Bordeaux

The Columbia Encyclopedia, 6th ed.

Bordeaux

Bordeaux (bôrdō´), city (1990 pop. 213,274), capital of Gironde dept., SW France, on the Garonne River. Bordeaux is a major economic and cultural center, and a busy port accessible to oceangoing ships from the Atlantic through the Gironde River. Although Bordeaux has important shipyards and industries (machines, chemicals, and airplanes), its principal source of wealth is the wine trade. Bordeaux wine is the generic name of the wine produced in the Bordelais region, which is dotted with châteaux that give their names to many vineyards. Known as Burdigala by the Romans, Bordeaux was the capital of the province of Aquitania and a prosperous commercial city. It became an archepiscopal see in the 4th cent.

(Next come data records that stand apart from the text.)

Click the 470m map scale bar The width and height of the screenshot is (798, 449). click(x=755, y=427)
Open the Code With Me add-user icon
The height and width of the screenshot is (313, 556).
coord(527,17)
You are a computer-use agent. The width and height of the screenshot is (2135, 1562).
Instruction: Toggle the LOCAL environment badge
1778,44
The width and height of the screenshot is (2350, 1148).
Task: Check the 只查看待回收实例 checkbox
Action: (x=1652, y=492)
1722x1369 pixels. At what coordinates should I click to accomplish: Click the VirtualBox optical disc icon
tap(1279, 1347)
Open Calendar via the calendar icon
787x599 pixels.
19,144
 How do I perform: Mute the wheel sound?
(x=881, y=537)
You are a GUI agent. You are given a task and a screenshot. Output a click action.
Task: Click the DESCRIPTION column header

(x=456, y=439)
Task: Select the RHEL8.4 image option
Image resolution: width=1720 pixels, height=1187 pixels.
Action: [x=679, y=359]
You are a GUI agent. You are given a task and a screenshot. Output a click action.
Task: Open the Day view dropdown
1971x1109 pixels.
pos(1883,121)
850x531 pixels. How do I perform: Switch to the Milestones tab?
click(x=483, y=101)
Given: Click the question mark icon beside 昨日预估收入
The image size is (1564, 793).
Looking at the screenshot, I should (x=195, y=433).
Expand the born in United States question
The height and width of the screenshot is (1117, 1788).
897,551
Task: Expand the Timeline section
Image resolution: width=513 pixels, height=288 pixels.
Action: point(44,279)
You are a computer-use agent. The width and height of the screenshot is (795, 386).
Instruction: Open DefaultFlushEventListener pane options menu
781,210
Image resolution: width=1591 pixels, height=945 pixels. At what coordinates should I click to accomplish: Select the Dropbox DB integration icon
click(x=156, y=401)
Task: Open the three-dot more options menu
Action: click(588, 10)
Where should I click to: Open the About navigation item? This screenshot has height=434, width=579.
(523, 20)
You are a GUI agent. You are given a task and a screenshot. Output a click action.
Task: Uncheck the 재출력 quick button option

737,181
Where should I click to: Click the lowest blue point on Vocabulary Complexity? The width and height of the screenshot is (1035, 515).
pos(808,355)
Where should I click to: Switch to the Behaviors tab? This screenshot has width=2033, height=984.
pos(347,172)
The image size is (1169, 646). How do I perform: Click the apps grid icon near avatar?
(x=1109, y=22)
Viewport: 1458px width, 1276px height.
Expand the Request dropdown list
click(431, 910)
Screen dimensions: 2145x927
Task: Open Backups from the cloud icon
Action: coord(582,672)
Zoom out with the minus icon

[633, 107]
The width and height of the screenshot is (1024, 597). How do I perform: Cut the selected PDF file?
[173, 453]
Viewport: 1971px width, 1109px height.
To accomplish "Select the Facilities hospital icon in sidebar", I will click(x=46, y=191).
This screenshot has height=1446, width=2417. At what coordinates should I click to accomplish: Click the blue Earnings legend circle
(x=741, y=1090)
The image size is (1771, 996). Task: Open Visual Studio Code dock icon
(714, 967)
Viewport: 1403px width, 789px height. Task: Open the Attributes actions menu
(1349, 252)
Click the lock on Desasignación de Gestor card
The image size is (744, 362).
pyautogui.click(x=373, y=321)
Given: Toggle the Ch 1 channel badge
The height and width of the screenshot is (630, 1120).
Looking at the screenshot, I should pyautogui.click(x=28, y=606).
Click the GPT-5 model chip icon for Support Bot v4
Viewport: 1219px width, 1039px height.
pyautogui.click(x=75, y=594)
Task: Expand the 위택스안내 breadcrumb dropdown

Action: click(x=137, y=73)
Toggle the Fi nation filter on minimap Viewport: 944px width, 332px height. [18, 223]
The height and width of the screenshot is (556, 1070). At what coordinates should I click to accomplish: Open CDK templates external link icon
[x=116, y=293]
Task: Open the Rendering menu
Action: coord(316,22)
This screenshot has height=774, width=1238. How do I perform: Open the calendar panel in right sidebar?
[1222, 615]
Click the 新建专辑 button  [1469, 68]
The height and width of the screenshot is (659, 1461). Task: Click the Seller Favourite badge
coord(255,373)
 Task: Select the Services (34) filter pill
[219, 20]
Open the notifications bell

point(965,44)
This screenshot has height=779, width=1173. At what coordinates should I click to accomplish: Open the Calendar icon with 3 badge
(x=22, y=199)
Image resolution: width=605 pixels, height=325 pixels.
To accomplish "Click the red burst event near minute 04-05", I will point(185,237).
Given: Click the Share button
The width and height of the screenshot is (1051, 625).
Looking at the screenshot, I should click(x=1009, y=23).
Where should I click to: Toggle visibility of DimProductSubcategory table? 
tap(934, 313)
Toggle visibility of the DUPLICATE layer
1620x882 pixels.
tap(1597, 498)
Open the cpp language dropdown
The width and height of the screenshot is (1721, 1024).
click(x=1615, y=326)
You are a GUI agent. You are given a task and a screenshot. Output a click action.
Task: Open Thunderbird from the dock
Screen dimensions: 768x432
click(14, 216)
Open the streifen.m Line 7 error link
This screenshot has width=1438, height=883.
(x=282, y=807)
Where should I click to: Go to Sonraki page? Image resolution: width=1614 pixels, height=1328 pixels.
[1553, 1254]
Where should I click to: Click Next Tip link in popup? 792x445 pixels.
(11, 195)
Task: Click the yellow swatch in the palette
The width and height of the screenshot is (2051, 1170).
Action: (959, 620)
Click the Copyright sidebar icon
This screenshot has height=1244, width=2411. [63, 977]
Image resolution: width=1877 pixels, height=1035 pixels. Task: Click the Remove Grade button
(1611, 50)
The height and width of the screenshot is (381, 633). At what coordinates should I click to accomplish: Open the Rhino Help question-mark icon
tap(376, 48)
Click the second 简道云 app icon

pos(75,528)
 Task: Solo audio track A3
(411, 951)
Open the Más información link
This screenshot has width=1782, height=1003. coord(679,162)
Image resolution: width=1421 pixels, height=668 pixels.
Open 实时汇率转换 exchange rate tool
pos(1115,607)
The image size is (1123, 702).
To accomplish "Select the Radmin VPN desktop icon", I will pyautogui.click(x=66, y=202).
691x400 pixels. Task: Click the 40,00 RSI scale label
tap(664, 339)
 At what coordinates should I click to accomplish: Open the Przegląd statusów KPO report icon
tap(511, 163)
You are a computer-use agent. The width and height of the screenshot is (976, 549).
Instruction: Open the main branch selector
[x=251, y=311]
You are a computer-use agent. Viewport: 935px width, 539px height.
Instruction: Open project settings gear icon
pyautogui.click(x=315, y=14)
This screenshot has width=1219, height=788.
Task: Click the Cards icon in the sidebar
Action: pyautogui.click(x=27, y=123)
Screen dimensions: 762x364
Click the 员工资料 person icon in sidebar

Bordeaux's importance declined under Visigothic and Frankish rule (c.5th cent.), but was revived when the city became (11th cent.) the seat of the dukes of Aquitaine. Eleanor of Aquitaine, who was born there, precipitated through her successive marriages to Louis VII of France and Henry II of England the long struggle between the two nations. As a result of these wars Bordeaux came under English rule, which lasted from 1154 to 1453. The city's commercial importance dates from this period. Reconquered by France, Bordeaux became capital of the province of Guienne. Louis XI established the powerful parlement of Bordeaux and granted great privileges to the university founded (1441) by Pope Eugene IV. The intellectual reputation of Bordeaux was made by Montaigne and Montesquieu, who were born nearby and who were both magistrates in the city. Bordeaux reached the height of its prosperity in the 18th cent. Its relations with England were always close; many English firms exporting wine and spirits established themselves in the city. Bordeaux was the center of the Girondists in the French Revolution and the site of the National Assembly of 1871 that established the Third Republic. In 1914 and again in 1940, at the onset of the World Wars, the city was the temporary seat of the French government. The Place des Quinconces, with its statues of Montaigne and Montesquieu, dominates the center of the city. Other points of interest are the Gothic Cathedral of St. André, several art museums, and some elegant 18th-century buildings designed by Victor Louis and Jacques Gabriel. An engineering school and a research center studying mass-media communications are also in Bordeaux.